Rabbi Eli Cohen of the Crown Heights Jewish Community Council condemned “the rhetoric that’s gone out trying to [set] one neighbor against the other, one race against another, one religion against another,” alluding to recent brochures and emails distributed by the activist group Movement to Protect the People.

One such flier distributed at a CB9 meeting on Jan. 22 blamed “Uncle Toms,” “white developers” and the Jewish community for displacing black people in the neighborhood.

“I implore you,” Cohen added at Wednesday night’s meeting, “you may be very passionate about this issue one way or the other — don’t stick race into it.”

Cohen was immediately shouted down by Alicia Boyd, MTOPP’s leader, who was in turn told to “sit down” and “stop interrupting the meeting” by members of the audience at the St. Francis de Sales School for the Deaf, where the meeting was held.

During her public remarks several minutes later, Boyd forcefully reiterated her group’s concern that land-use changes allowing for larger developments on major streets west of New York Avenue would displace those who live in the neighborhood now.

“It displaces, goddamn it! It displaces,” she said of the idea to rezone the main corridors of Crown Heights. “And we will not be displaced out of our goddamn community.”

Boyd did not directly respond to the criticism of MTOPP’s racially charged statements.

Following Boyd, community board member and local blogger Tim Thomas asked MTOPP members to “tone it down” in his remarks before being silenced by the group’s shouting.

“We’ve got people in the neighborhood who are calling people Uncle Toms, [saying] they’re race-baiting Jews, they’re also — I see you right there,” Thomas told Boyd, who was standing a few yards away jeering at him. “You’re the one who called me KKK.”

Councilwoman Laurie Cumbo also joined the fray, describing the communication at recent CB9 meetings on the rezoning issue “disgusting” and “disrespectful,” before calling out Boyd directly.

“Talking over people, talking about people, the accusations that are being made…you can’t substantiate them and you cannot back them up,” she said to Boyd, who booed and shouted throughout Cumbo’s remarks.

“I want to say to you, personally, Alicia: What do you want to have happen here? You want to have fisticuffs right here?”

The community board is currently trying to redraft a letter to the City Planning Department saying what residents do and do not want included in a study of changes to land-use rules in southern Crown Heights and Prospect-Lefferts Gardens. That document was originally sent to City Planning last spring by CB9, but was subsequently voted down by the board in the fall.

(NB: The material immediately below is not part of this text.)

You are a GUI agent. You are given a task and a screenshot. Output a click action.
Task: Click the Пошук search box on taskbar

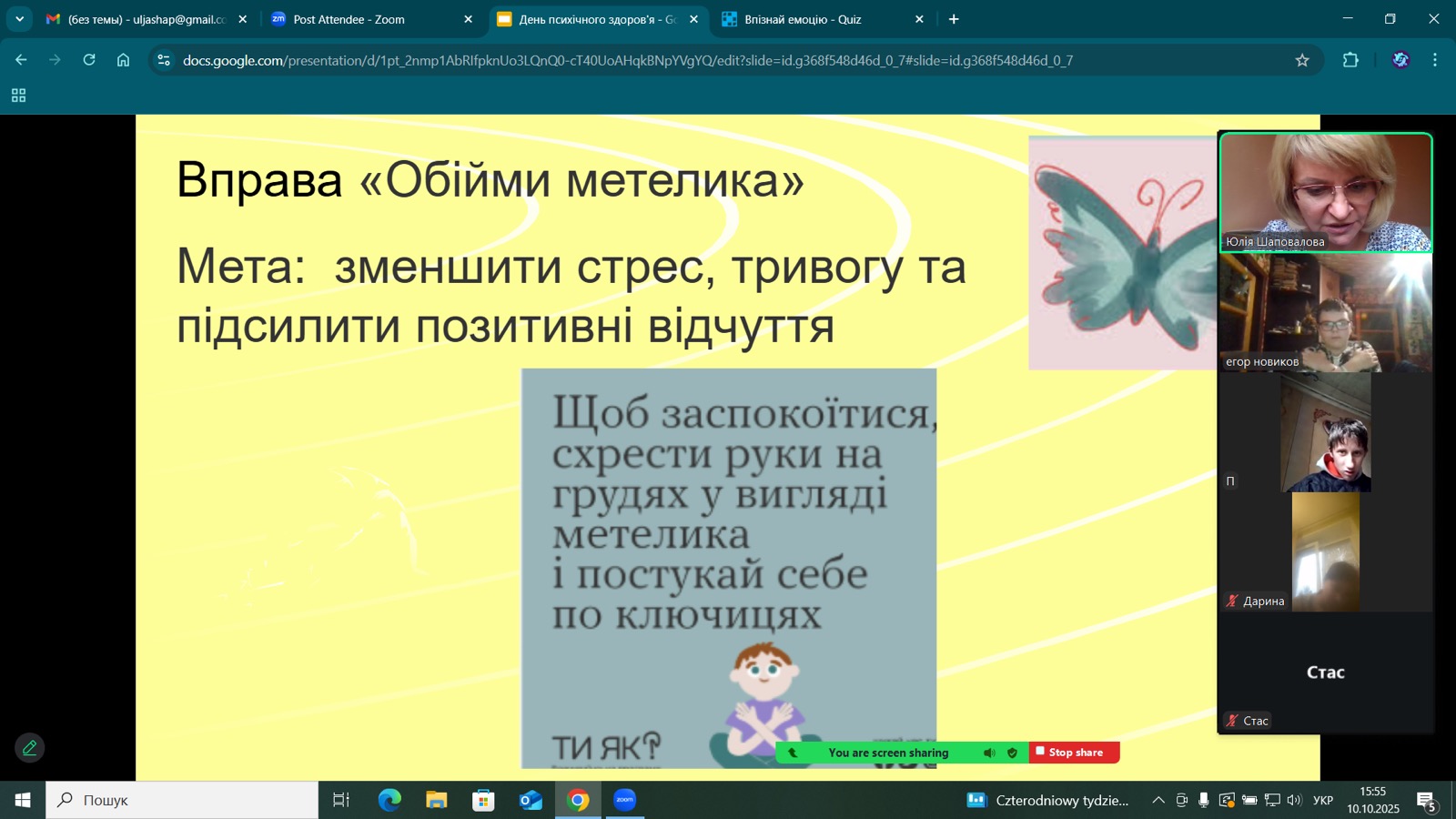coord(182,800)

CB9 will hold another meeting to discuss the rezoning on Wednesday, Feb. 11, with the location to be determined. The board hopes to finalize its letter about the rezoning study and vote on it at the full board meeting on Feb. 24.

5 Comments

  • Jewish dude

    I hope more people sell their home to frumme yidden.
    We need to be together i hope all people will get along. Since we must live together in this small city.

  • Resident

    I hate to say but they have a point. The yoelis and other investors and our OWN fellow lubavitchers are giving over this neighberhood to the yuppies for MONEY. we are selling the neighberhood that was so dear to the rebbe all for money. Our children and our familiies are at stake. The character of the neighberhood is at stake. My friends, wake up !!!!!!! rezoning means more building that are all turning into studio apartments for yuppies . THIS IS DESTROYING OUR COMMUNITY

    • Money

      Why do you hate to say it? It’s true. There are many in the real estate field that worship money and are motivated by nothing else – but it’s not racism.

  • Economics in one lesson

    Supply and demand finds the price point.
    More housing equals affordable housing.

    Now about high price studios being built…… for yuppies. Thats is because, thhese projects are financed, and banks want to make sure the endeavor is maximally profitable…. more units, as apposed to bigger units, but, when there is sufficient competition, there will be a market for “family” housing, and possibly chasidish housing…..

    Zoning, restricting thr number of potential housing has gat to go…..

    What if there was a law restricting the mamimum bushels of wheat that can be produced to 300 million/ year, and left it like that regaurdless of how large the population grew.. …. ppl would eventually starve.

  • montrealer

    Good thing that the meeting was held in the school for the deaf …… the yelling didn’t interrupt their classes.